Moreover, our results show that the genetic influence at FCGR3B is complex. The risk of autoimmunity is dependent not only on the number of FCGR3B genes present in the genome but also on the allelic composition of FCGR3B. Specifically, we have shown that the risk of SLE is increased with loss of the higher-affinity33 NA1 allele compared with the NA2 allele. Rejection of the CN model in favour of the biallelic-CN model is interesting, as this suggests that FCGR3B confers risk to SLE as a result of reduced function of FcγRIIIb on neutrophils, which is secondary to a quantitative effect on gene expression, and a qualitative effect on function, which is secondary to NA1/NA2 allelic composition. We have shown that the SLE genetic association exhibited by FCGR3B cannot be explained by its correlation with other lupus susceptibility alleles at the FCGR locus. A recent study34 failed to show an association between NA1/NA2 and SLE; however, in the absence of simultaneous estimation of CNV, it is impossible to establish or refute an effect from NA1/NA2.

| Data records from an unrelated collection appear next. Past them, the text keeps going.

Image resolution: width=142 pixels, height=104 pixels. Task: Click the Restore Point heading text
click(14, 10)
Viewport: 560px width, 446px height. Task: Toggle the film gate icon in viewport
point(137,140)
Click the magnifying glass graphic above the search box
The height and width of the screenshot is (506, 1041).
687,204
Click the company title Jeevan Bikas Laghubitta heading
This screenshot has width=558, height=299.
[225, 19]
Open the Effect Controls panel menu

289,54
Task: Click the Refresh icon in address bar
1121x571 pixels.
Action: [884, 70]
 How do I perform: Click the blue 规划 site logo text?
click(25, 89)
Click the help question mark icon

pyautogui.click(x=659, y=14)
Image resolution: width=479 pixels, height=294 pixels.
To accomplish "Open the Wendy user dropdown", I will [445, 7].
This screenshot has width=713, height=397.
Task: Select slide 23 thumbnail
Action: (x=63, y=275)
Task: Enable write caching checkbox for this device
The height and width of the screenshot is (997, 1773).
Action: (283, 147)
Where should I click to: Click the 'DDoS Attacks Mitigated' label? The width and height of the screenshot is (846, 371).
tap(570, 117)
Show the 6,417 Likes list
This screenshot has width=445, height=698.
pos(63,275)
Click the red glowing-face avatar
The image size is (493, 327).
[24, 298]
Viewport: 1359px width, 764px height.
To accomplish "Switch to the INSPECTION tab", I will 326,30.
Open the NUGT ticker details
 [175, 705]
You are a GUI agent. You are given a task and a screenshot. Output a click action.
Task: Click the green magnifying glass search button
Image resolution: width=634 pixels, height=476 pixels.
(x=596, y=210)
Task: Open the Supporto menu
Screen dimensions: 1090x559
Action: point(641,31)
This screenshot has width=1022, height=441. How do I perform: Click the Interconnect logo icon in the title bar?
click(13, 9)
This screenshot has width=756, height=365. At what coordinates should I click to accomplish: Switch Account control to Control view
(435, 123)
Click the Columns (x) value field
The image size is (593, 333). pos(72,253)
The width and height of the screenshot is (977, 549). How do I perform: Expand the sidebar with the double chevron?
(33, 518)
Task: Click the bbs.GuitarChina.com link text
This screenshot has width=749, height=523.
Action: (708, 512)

It is possible that the large deletion that includes FCGR3B affects the expression of neighbouring genes at the FCGR locus. Given the association of missense alleles at FCGR2A, FCGR3A and FCGR2B, it is possible that altered expression of any of these genes secondary to the FCGR3B deletion event might explain the CN association. However, there are several lines of evidence that indicate that FCGR3B itself underlies the genetic association data. First, it was shown previously that the number of copies of FCGR3B correlated with the magnitude of expression of the gene product on neutrophils.13 We replicated these findings, observing a correlation with CN and neutrophil expression in both healthy controls and patients with SLE (R2=0.75). Our data showing that NA1 alleles have a greater protective effect in SLE than NA2 alleles further support a role for FcγRIIIb. As NA1 alleles have a higher affinity for ligand than NA2 alleles,33 loss of NA1 should have a greater functional effect than loss of NA2 alleles. We sought to determine whether NA alleles affected FcγRIIIb expression, and did not observe any marked correlation. This suggests that a functional effect underlies the association found, such as the NA1 allotype harbouring a higher affinity than NA2 for immune complexes containing IgG1 and IgG3.35

Our methodology for analysing CNV with family data shows how to make inference on allelic risk when standard methods such as the transmission disequilibrium test cannot be applied. The approach is novel, simple to implement and can be applied using standard statistical software.

The results presented in this paper provide strong evidence that FCGR3B, a gene solely expressed on neutrophils, is directly involved in the complex genetic process that leads to SLE. This adds weight to a priori beliefs based on the known function of FCGR genes, which identify the region as a disease susceptibility locus. Our approach has unravelled the confounding effect of CNV on the FCGR3B gene association with SLE and produced evidence of an allelic contribution to disease risk. This raises an important issue of the role of the neutrophil in SLE, a relatively unexplored area of research.